Records for the exercise -
Start of Block

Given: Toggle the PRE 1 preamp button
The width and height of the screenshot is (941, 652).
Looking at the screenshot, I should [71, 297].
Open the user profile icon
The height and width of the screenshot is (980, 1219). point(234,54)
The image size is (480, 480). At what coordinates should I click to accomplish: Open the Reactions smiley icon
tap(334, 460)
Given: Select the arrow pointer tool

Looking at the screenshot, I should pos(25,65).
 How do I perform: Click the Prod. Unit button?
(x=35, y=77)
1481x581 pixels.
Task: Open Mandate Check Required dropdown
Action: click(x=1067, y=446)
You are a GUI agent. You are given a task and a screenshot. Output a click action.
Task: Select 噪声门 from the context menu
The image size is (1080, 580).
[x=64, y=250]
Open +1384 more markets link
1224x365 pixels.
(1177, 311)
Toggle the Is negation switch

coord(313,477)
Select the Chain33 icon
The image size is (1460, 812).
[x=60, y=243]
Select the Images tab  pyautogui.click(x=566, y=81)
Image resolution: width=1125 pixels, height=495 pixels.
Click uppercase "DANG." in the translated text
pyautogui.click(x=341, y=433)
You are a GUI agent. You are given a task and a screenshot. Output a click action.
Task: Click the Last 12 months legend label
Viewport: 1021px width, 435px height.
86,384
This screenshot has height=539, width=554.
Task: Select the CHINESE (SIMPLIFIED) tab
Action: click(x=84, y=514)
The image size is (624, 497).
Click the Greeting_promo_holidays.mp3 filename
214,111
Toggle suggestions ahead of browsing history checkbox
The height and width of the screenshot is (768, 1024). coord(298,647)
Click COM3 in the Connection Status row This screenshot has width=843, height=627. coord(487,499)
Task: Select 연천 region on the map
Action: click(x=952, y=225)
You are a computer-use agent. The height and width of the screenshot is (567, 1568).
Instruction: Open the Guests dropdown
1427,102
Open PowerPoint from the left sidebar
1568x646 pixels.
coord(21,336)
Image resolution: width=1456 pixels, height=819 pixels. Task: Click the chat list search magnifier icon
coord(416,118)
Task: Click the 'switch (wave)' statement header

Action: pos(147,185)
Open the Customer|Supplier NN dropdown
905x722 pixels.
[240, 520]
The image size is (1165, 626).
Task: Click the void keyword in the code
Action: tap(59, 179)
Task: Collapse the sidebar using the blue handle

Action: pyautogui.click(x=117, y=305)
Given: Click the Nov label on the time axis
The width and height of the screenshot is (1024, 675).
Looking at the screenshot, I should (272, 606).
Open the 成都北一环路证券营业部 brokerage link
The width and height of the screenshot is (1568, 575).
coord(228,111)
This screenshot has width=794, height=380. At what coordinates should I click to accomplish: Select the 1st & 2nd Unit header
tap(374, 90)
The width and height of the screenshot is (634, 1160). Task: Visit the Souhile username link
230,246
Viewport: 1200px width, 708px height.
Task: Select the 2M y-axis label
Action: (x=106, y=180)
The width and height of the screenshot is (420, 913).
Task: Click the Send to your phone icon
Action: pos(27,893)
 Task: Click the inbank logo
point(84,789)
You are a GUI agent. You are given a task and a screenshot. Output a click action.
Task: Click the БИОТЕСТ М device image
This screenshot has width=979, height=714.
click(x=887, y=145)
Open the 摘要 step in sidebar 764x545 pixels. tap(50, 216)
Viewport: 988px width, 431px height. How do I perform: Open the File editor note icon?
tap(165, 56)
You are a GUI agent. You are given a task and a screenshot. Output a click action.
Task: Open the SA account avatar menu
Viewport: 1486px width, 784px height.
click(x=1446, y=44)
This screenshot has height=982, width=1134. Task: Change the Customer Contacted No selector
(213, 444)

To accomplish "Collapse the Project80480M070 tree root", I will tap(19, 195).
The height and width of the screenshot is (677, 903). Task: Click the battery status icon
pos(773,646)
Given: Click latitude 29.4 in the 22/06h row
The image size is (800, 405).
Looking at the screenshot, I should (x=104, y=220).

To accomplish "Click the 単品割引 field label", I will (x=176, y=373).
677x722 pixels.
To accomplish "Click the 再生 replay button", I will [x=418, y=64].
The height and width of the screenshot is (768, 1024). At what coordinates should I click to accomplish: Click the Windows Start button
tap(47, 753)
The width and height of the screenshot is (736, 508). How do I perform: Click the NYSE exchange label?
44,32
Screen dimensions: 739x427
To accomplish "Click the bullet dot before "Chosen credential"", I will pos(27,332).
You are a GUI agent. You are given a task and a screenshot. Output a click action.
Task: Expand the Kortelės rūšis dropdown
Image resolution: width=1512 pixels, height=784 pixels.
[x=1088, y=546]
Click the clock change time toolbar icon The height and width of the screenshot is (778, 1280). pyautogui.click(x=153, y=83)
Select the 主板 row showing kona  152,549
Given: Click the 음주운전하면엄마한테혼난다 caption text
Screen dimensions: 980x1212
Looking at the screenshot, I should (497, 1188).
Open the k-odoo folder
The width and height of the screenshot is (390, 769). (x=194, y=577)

End of Block

Problem to solve - Your response should be made up of the lines in the data that contain the word "will".

Written response -
To accomplish "Collapse the Project80480M070 tree root", I will tap(19, 195).
To accomplish "Click the 単品割引 field label", I will (x=176, y=373).
To accomplish "Click the 再生 replay button", I will [x=418, y=64].
To accomplish "Click the bullet dot before "Chosen credential"", I will pos(27,332).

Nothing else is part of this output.